Hi, my name is Greg Piazza, and I’m one of the faculty at Brigham and Women’s Hospital Division of Cardiovascular Medicine, one of the members of the board of directors for the North American Thrombosis Forum, and the Education Chair for the organization. I want to welcome you to Clot Chronicles. 

This morning, we’re going to be talking about the distinction—or lack thereof—between provoked and unprovoked venous thromboembolism (VTE). For quite a while, we’ve been dividing deep vein thrombosis (DVT) and pulmonary embolism, or PE, into two distinct categories: provoked (where there’s an identifiable trigger for the blood clot) and unprovoked (where the blood clot just happens out of the blue). The problem with that distinction is that it’s not black and white, and sometimes there’s a very artificial difference between the two. 
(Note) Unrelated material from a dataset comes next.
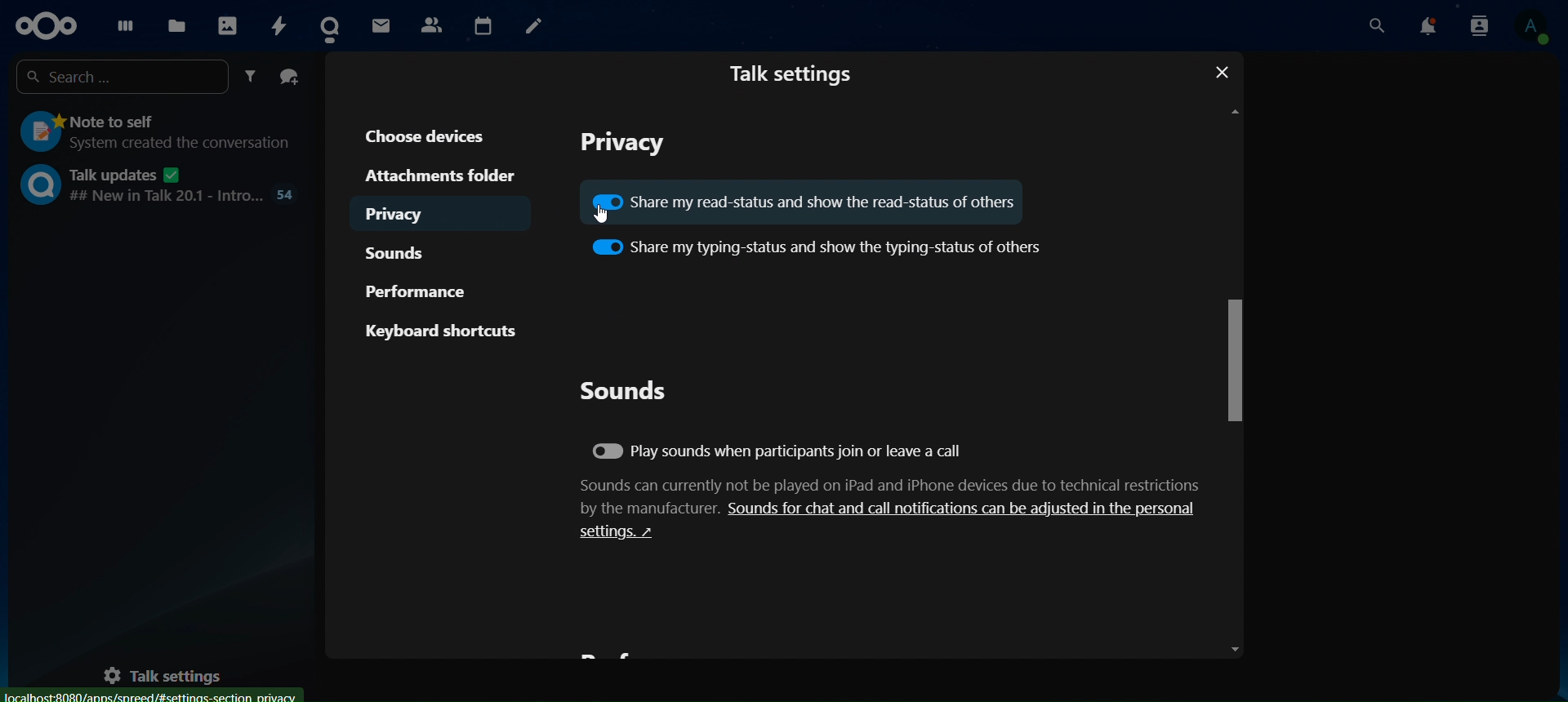 The width and height of the screenshot is (1568, 702). What do you see at coordinates (175, 26) in the screenshot?
I see `files` at bounding box center [175, 26].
There are a number of patients who have provoked VTE but have risk factors that aren’t transient; they’re persistent provoking or persistent predisposing factors that increase the patient’s risk for a DVT and PE even after they get through the initial treatment of a blood clot. So, you could imagine a patient who’s undergoing total hip replacement and suffers a blood clot; the hip replacement is a surgery and a clear provoking factor, and we would treat that for a limited amount of time with anticoagulation (or blood thinners). 
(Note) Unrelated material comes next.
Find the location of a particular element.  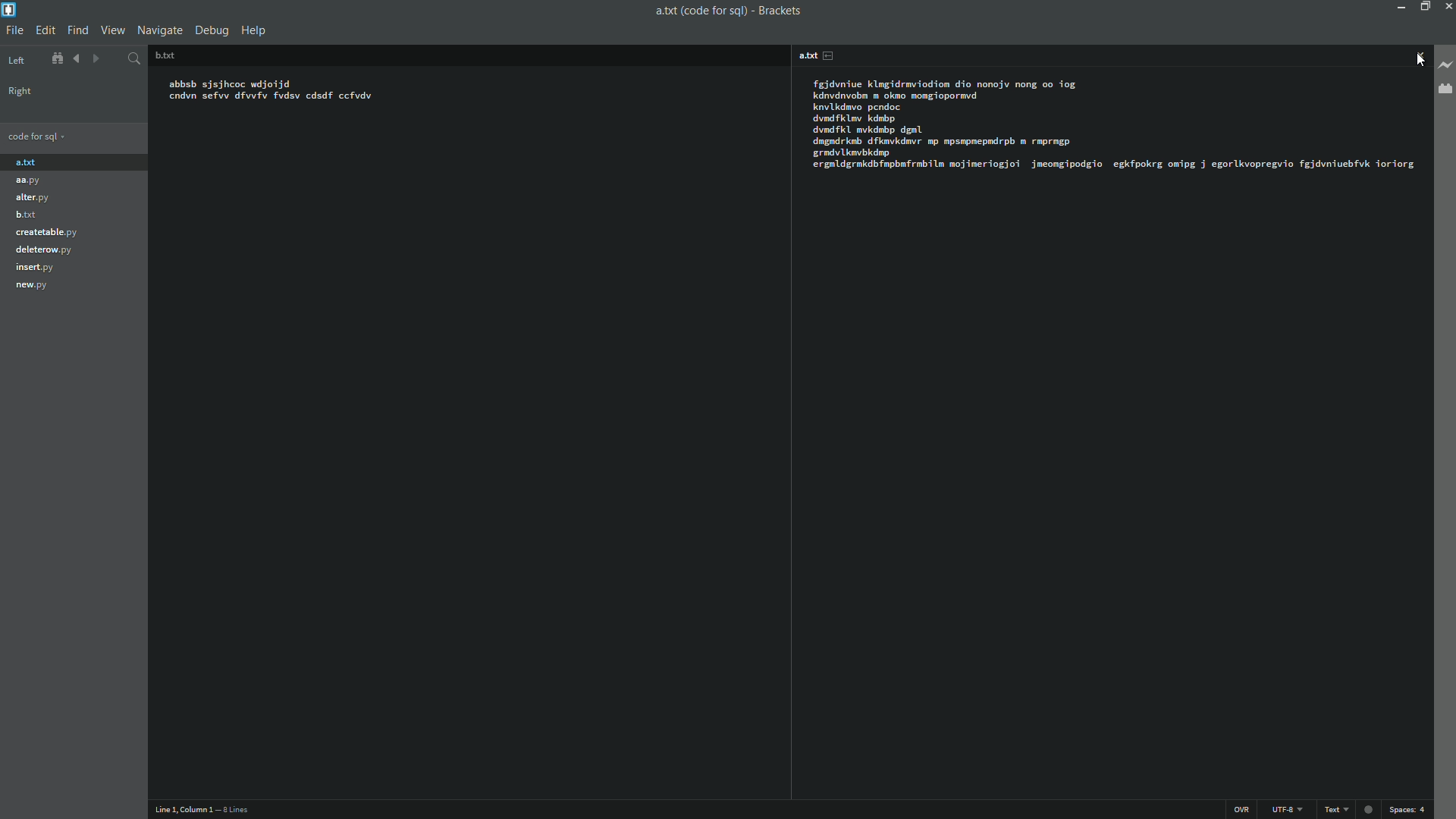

Now, if we consider that very same patient and add to their problem list inflammatory bowel disease, like ulcerative colitis or Crohn’s disease, plus obesity, smoking, and maybe some mild kidney disease, now we have a number of predisposing permanent risk factors that won’t go away after the patient recovers from their total hip replacement. And, as such, the patient may be at higher risk for recurrence than someone who doesn’t have those persistent provoking or predisposing factors. 

You can see that it’s not really black and white and the field of VTE is starting to move away from this artificial distinction between provoked and unprovoked. We know that patients with unprovoked VTE have a high risk of recurrence and we tend to provide those patients with long-term anticoagulation to lower that risk. But now we’re starting to realize that there are patients who have provoked VTE but a number of risk factors that don’t just miraculously go away, and they may also benefit from extended-duration preventive measures.

There was a study called EINSTEIN CHOICE published a few years ago that actually showed that even in a population of patients where 60% suffered provoked VTE, continuing blood thinners for a longer period of time actually was very protective for those patients. So, I can envision—and a lot of experts in the field feel—that in the future, we probably will be considering individual risk factors and other comorbidities in patients rather than just splitting them into two groups of provoked and unprovoked. We’ll use the risk profile of the patient on an individual basis to make decisions about how long they should be on blood thinners. So, I think what we’re moving towards is a more precise type of medicine and treatment for patients with DVT and PE. 

Thank you for joining Clot Chronicles.